Subject | Re: [firebird-support] Force query plan to filter before join |
---|---|
Author | Alec Swan |
Post date | 2012-02-20T19:55:50Z |
Hello Set,
Your guesswork worked quite well. Your query executes 20 times faster than
my original query! Here are the stats for your query:
PLAN SORT (JOIN (JOIN (JOIN (SORT (TMP P NATURAL), PCD INDEX
(FK_zDTEgB/EMb14zlRjEdzCZw==)), CC INDEX (IDX_epDQN2rI7u0hoaXiWuFXAw==)),
JOIN (C INDEX (PK_ZM6SRonqR8AHSQuCISgvnQ==), PC INDEX
(IDX_AlJS5EmMT9tODQnFqmid0w==))))
527 fetches, 0 marks, 60 reads, 0 writes.
0 inserts, 0 updates, 0 deletes, 138 index, 12 seq.
Delta memory: 61020 bytes.
Total execution time: 0.067s
Here is the query result:
ACME 6
BANANA 1
CODE A 1
PROJECT A 1
PROJECT B 1
Notice that the sum of counts is 10 - this is what I meant by 'filters out
all but 10 joined rows'. If UNASSIGNED was included in the list it would
have had a count of almost 14,000 associated with it!
So, what I wanted to avoid is for the query optimizer to join all tables
first and only then apply the != 'UNASSIGNED' filter.
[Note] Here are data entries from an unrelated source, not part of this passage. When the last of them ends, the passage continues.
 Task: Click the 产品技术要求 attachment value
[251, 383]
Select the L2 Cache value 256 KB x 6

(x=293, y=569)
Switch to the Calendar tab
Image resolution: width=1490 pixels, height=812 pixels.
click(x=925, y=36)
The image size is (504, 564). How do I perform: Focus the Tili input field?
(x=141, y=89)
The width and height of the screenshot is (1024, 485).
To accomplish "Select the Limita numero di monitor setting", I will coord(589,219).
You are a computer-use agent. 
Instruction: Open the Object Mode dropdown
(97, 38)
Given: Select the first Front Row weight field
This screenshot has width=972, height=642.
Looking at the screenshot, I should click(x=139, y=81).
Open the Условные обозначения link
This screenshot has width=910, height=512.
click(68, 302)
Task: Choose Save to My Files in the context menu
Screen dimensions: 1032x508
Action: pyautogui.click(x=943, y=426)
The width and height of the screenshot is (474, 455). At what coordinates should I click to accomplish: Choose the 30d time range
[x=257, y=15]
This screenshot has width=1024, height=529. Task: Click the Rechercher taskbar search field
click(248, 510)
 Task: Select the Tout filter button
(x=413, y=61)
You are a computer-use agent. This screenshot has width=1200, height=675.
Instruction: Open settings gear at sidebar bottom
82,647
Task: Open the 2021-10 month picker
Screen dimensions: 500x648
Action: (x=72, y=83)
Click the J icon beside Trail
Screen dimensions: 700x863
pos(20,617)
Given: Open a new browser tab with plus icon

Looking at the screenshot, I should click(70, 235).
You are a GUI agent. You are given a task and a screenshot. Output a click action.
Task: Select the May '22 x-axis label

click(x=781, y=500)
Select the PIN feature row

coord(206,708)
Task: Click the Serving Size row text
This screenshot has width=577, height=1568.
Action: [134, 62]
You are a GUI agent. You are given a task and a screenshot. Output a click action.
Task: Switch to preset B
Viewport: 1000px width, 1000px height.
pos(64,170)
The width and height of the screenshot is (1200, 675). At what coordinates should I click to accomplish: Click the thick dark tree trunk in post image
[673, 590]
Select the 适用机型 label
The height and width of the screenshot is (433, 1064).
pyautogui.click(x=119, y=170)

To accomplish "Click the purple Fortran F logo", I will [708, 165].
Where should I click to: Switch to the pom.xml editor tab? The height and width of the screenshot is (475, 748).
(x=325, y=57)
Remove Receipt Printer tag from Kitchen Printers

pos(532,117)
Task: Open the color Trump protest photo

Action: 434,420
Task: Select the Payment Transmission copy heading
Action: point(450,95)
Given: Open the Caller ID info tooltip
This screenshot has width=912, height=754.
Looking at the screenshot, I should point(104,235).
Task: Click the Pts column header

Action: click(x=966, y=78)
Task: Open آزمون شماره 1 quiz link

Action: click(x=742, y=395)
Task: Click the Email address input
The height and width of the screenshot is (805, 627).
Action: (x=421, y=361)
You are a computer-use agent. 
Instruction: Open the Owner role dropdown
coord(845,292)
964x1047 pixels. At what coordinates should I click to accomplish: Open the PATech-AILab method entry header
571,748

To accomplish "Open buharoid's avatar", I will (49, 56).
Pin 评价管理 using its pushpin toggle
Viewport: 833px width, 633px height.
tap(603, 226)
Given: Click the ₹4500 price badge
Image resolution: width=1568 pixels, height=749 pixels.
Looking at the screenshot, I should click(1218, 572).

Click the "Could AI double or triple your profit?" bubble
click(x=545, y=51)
Instead, I wanted the
optimizer to apply the filter to the PROJECT table first, then join (and
find 10 matching rows) and only after that do the aggregation. And that's
what your query is doing I believe.
But I understand that the optimizer is not doing what I want it to do
because it does not know that 99% of rows are associated with project with
'UNASSIGNED' status and will be filtered after the join.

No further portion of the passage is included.